Exercise details — Through the last line of the entries, please copy every line exactly, starting with the one that contains "Task: Open the All".

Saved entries
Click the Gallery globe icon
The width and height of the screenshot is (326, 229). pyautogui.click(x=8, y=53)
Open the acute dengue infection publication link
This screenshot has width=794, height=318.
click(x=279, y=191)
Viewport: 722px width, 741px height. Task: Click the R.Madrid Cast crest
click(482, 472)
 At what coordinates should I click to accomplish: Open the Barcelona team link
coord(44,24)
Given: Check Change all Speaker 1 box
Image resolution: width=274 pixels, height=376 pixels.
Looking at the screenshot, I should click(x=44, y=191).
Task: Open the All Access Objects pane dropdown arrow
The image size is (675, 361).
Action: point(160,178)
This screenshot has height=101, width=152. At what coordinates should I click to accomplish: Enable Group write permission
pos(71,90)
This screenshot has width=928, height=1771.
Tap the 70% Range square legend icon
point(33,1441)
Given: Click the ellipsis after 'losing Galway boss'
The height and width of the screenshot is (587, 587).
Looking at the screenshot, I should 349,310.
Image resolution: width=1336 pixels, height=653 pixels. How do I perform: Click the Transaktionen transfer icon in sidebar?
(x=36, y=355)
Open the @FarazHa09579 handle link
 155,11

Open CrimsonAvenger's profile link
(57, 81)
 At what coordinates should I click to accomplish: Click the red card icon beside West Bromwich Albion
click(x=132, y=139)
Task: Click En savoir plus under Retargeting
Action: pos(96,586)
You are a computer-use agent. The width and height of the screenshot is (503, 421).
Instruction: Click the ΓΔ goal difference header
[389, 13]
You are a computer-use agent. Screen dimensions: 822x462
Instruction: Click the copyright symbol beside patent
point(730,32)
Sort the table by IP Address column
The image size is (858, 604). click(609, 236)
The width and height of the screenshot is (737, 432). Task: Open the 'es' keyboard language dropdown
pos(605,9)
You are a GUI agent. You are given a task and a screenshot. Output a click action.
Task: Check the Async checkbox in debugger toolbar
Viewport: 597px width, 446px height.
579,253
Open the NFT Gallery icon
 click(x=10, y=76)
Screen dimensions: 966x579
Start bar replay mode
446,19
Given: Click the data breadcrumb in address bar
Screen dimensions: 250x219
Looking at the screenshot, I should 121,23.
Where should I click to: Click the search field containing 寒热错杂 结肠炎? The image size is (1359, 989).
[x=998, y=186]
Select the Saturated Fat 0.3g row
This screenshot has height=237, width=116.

Response —
Task: Open the All Access Objects pane dropdown arrow
The image size is (675, 361).
Action: point(160,178)
This screenshot has height=101, width=152. At what coordinates should I click to accomplish: Enable Group write permission
pos(71,90)
This screenshot has width=928, height=1771.
Tap the 70% Range square legend icon
point(33,1441)
Given: Click the ellipsis after 'losing Galway boss'
The height and width of the screenshot is (587, 587).
Looking at the screenshot, I should 349,310.
Image resolution: width=1336 pixels, height=653 pixels. How do I perform: Click the Transaktionen transfer icon in sidebar?
(x=36, y=355)
Open the @FarazHa09579 handle link
 155,11

Open CrimsonAvenger's profile link
(57, 81)
 At what coordinates should I click to accomplish: Click the red card icon beside West Bromwich Albion
click(x=132, y=139)
Task: Click En savoir plus under Retargeting
Action: pos(96,586)
You are a computer-use agent. The width and height of the screenshot is (503, 421).
Instruction: Click the ΓΔ goal difference header
[389, 13]
You are a computer-use agent. Screen dimensions: 822x462
Instruction: Click the copyright symbol beside patent
point(730,32)
Sort the table by IP Address column
The image size is (858, 604). click(609, 236)
The width and height of the screenshot is (737, 432). Task: Open the 'es' keyboard language dropdown
pos(605,9)
You are a GUI agent. You are given a task and a screenshot. Output a click action.
Task: Check the Async checkbox in debugger toolbar
Viewport: 597px width, 446px height.
579,253
Open the NFT Gallery icon
 click(x=10, y=76)
Screen dimensions: 966x579
Start bar replay mode
446,19
Given: Click the data breadcrumb in address bar
Screen dimensions: 250x219
Looking at the screenshot, I should 121,23.
Where should I click to: Click the search field containing 寒热错杂 结肠炎? The image size is (1359, 989).
[x=998, y=186]
Select the Saturated Fat 0.3g row
This screenshot has height=237, width=116.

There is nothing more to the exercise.